Debbie Millman, president, Sterling Brands
Jobs is the ultimate corporate risk taker — he revolutionized the computer business, and the entire entertainment business.
Beyond aesthetics and functionality, I think Steve’s most significant contribution to design was his deep belief in knowing what people wanted. He was so sure of this, he never, ever conducted market research. This takes enormous belief in your vision and courage in your convictions.
Apple may survive, but how can anyone imagine that it could ever be a better organization without him? This isn’t replacing Shelley Long on “Cheers.”
Ric Grefe, director, AIGA
Steve Jobs trusted intuition, but it was not just his instincts that were remarkable. He focused on his sense of what the emotional experience of real people would be in using technology — what people would love to do with technology, not what they would need. Form needn’t follow function; the two are intertwined, and don’t forget delight.
Paul D. Miller, author, a k a D.J. Spooky
In this era of hyper-unequal pay for executives, Steve Jobs is still, weirdly enough, a folk hero. He will be remembered as the anti-Big Brother, independent face of computing. Kind of like if Tesla had beat Edison.
By streamlining and having a relentless focus on ease of use, elegance and a firm control on the lines of production, Jobs absorbed the lesson of so many successful models: less is always slightly more. Closed models of production don’t work in this era — look at the rise of Google Android. But like 1950s America’s fascination with cars with tail fins, some things are just kind of cool, and classic.
Martin Pedersen, editor, Metropolis magazine
I was just thinking today that the most influential designer today isn’t Frank Gehry or Rem Koolhaas or Zaha Hadid, but Jonanthan Ive, Jobs’s head designer and, to some extent, his right-hand man. And Jobs, of course, oversees a whole host of products that have totally upended the industries they invaded: iMac (personal computers); iPod (the music industry); iPhone (pretty much everything); and now the iPad (media). Those were all immensely successful design efforts, overseen, art directed, if you will, by Jobs.
Jobs helped make design part of mainstream consciousness. He may be responsible for this more than any designer. Jobs famously ruled by instinct, and Apple won’t have that instinct in the future.
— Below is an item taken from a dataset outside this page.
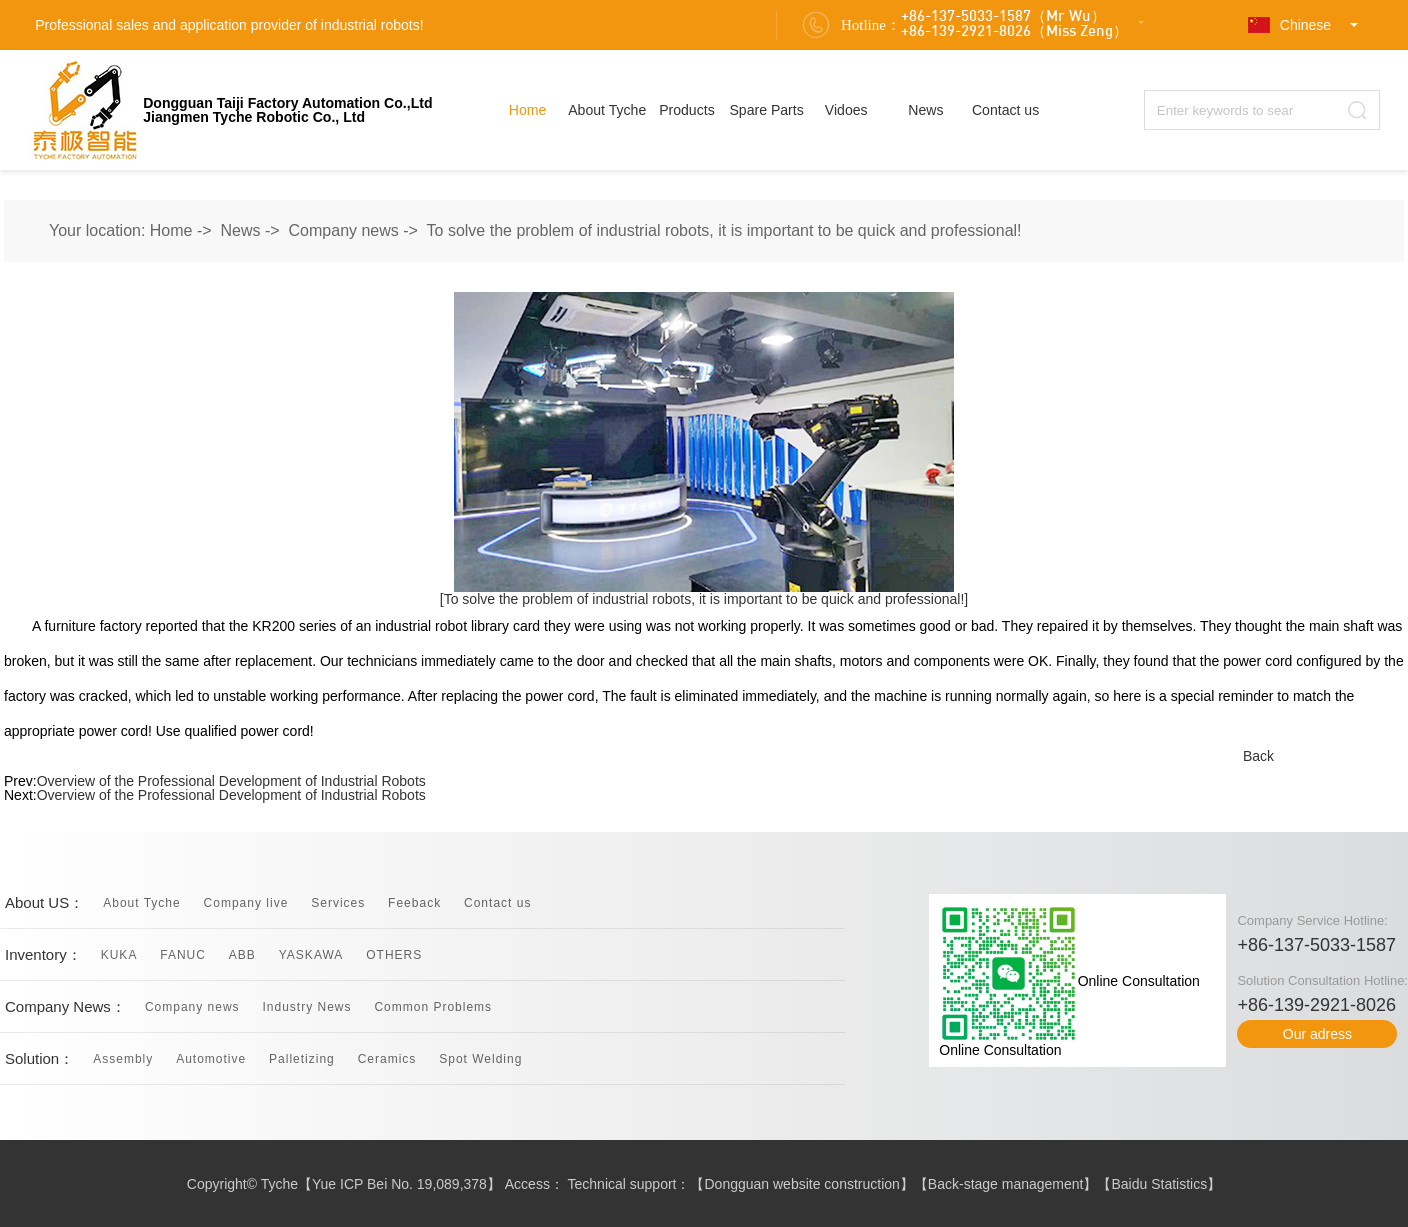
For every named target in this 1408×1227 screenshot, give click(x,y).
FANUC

Alice Twemlow, chair, MFA Design Criticism, School of Visual Arts, New York
Leaving his irreversible impact on business aside, I’m interested in his influence on our social behavior. Obviously he changed the way people engage with music, information, news and entertainment, but his legacy also changes the way people engage (or don’t) with one another in public spaces: people are “talking” via NFC tags to advertisements and store windows as much as they are to one another; the texture and rhythm of our working day now has no definitive endpoint; and so on. There is a new imperative to look busy in public, to be texting, talking to someone on the phone and to be checking e-mail (preferably all at the same time). In cafes, once locations for talking, flirting, daydreaming, you now find ranks of freelancers, connected to their laptops by the umbilical cords of their earphones, eyes down. Jobs contributed to a complete reconfiguration of our social architecture.
His contribution to design’s canon of wonders, of course, is Jonathan Ive’s seductively slick, ice-cubes-of-the-gods product styling of eminently caressable handhelds and monitors that catapulted technology from the grubby engineer’s workshop into the millennial zeitgeist of the round-cornered, gloss-surfaced Wallpaper lifestyle. Jobs’s more significant contribution is in this remarkable set of tools he has provided designers with. It’s arguable that design has got better since the advent of the Apple Mac, but it’s certainly become more complex and awe-inspiring.